Leo siede su una poltrona in pelle marrò, graffiata e sudicia, e si sporge sul tavolino, dove c’è un bilancino e un mazzetto di polvere raggruppata in un pezzo di busta di plastica. Prima di aprire gli incartamenti s’è infilato un basco verde, con la corda che gli pende sotto il mento.

«Se vi serve coca ho anche quella» dice tirando su con il naso. «E un po’ d’erba forse. Devo vedere per l’erba.»
«Quanto tiri al mese?» gli chiede Rico guardandolo negli occhi.
Fonda si sporge sulla punta del cuscino.
«Quello che basta e quello che mi serve» gli risponde Leo di botto.
«E se non ti basta e con la merda che vendi devi farci più soldi, come fai?» lo incalza. «Ci metti dentro qualche additivo, no?»
«Ehi non dire cazzate, io non ne faccio di mischiamenti, tutta roba pura quella mando in giro io è, non mettere in giro… ma che cazzo vuoi… che cazzo… senti… ti serv… »
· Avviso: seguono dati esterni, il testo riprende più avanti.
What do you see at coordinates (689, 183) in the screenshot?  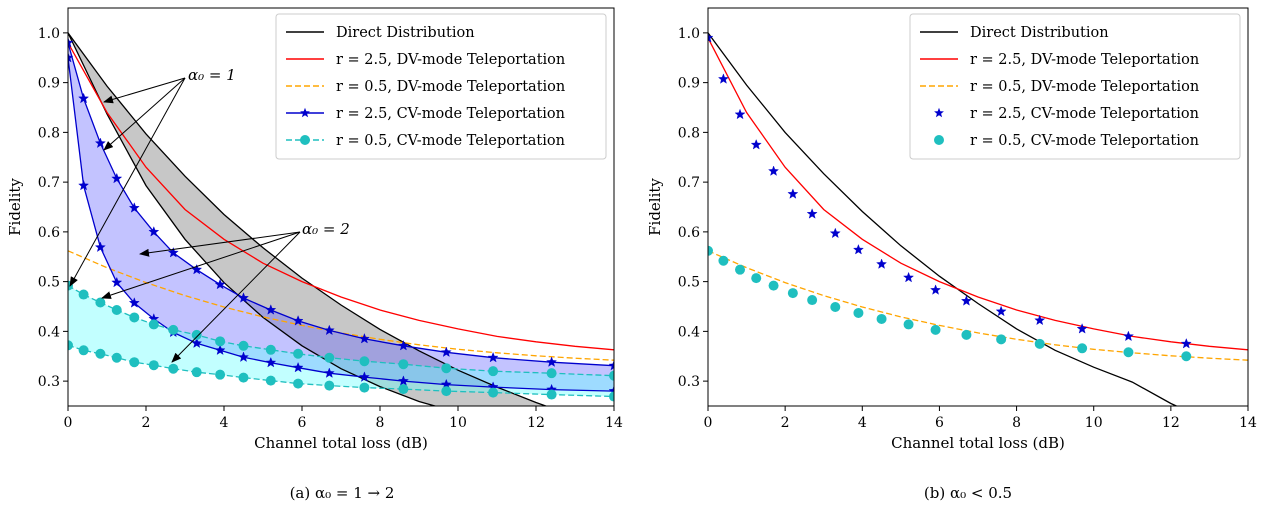 I see `y-tick-label: 0.7` at bounding box center [689, 183].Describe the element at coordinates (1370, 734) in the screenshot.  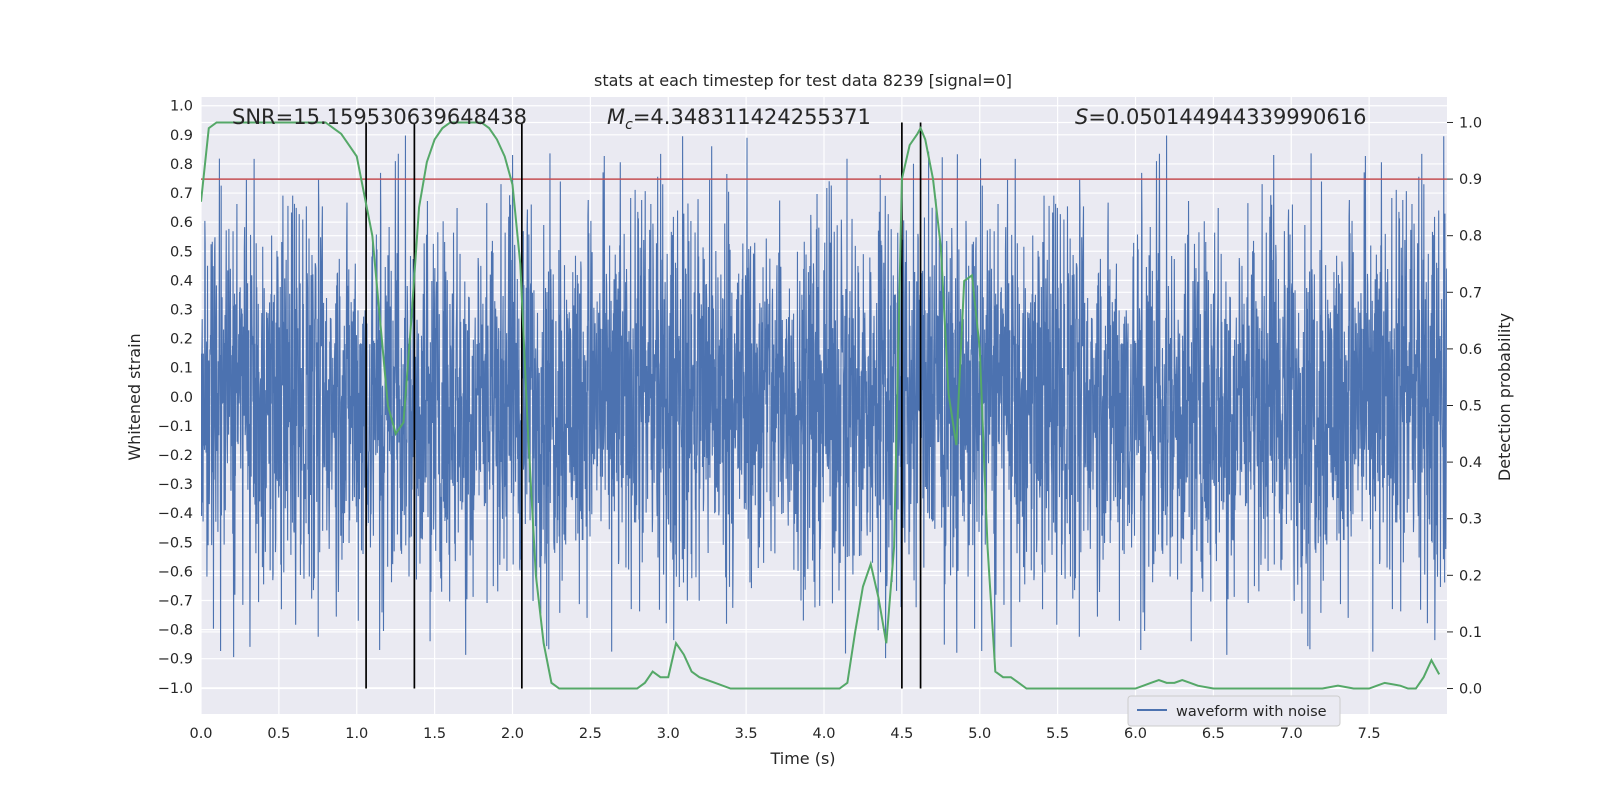
I see `x-tick-15: 7.5` at that location.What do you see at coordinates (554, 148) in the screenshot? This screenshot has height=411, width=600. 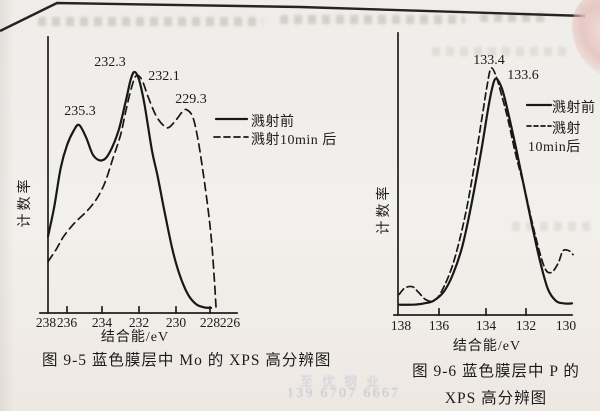 I see `p-legend-dashed-label-line2: 10min后` at bounding box center [554, 148].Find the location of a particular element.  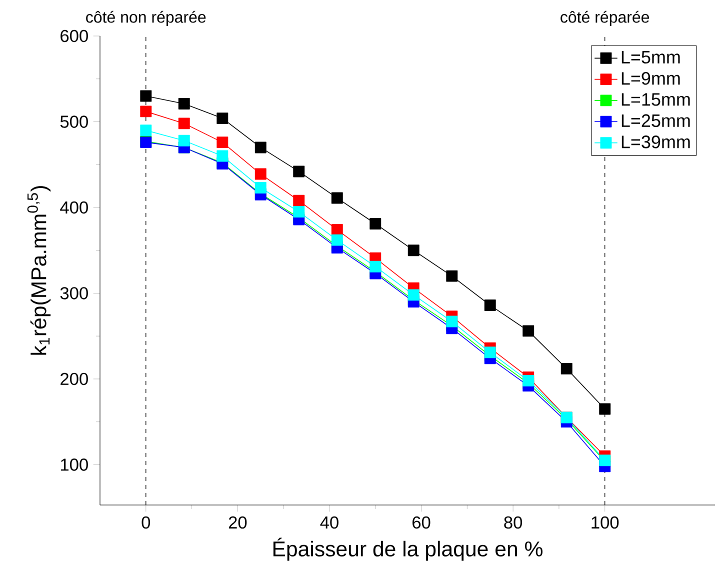

legend-label: L=25mm is located at coordinates (656, 121).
Ma a quel punto Rico gli è addosso.
«… chi cazzo sie… sbirri di mer…» cerca di bofonchiare, ma la mano che ha sul collo non gli permette di urlare, mentre l’altra gli chiude la bocca.
Lo sbatte con violenza sulla poltrona, gli toglie la mano dalla fessura sottile e gli dice di tacere, portando l’indice sulle labbra.